> **EXERCISE PROMPT**: Copy out the first line of the listing and every line after it, exactly, until you have copied the line containing "Task: Switch to the 客户数据分析 tab".
------------------------------------------------
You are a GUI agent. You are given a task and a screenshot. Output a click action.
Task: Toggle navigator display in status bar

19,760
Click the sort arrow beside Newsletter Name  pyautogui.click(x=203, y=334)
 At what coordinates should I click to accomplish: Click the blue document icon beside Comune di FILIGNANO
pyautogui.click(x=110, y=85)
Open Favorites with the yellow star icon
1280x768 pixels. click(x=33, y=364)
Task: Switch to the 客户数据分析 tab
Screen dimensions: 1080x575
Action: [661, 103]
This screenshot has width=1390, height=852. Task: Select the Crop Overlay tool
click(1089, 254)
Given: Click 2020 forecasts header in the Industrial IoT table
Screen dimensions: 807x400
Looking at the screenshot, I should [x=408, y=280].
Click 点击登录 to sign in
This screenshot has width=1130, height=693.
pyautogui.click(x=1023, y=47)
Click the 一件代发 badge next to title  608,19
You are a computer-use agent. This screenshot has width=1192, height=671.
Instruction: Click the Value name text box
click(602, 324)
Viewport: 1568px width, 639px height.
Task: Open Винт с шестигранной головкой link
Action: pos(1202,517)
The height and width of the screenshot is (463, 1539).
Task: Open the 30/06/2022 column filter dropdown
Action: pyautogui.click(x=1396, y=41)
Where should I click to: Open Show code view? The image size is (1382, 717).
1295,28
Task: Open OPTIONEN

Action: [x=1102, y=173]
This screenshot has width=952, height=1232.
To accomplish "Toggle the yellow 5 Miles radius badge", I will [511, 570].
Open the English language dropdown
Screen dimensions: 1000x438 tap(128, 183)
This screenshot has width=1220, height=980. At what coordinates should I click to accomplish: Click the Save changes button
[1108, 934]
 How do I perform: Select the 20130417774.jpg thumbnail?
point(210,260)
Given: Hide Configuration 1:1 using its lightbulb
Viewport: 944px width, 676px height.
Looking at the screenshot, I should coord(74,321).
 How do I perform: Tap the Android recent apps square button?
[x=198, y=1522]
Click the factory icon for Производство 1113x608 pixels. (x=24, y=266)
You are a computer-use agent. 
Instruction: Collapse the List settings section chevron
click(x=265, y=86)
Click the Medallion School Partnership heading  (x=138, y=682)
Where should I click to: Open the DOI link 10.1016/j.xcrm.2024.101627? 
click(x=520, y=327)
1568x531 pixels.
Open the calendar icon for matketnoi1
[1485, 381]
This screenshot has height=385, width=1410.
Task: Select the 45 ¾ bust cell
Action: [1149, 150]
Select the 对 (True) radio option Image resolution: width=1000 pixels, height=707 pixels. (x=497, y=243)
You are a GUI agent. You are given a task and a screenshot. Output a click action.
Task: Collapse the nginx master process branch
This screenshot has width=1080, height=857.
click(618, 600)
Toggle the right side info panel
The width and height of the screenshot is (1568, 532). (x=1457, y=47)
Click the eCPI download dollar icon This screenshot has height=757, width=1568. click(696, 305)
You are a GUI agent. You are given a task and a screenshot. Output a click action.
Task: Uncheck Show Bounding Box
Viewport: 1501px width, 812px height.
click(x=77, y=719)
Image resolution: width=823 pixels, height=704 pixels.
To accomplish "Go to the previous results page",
------------------------------------------------
> **OUTPUT OF THE TASK**:
You are a GUI agent. You are given a task and a screenshot. Output a click action.
Task: Toggle navigator display in status bar

19,760
Click the sort arrow beside Newsletter Name  pyautogui.click(x=203, y=334)
 At what coordinates should I click to accomplish: Click the blue document icon beside Comune di FILIGNANO
pyautogui.click(x=110, y=85)
Open Favorites with the yellow star icon
1280x768 pixels. click(x=33, y=364)
Task: Switch to the 客户数据分析 tab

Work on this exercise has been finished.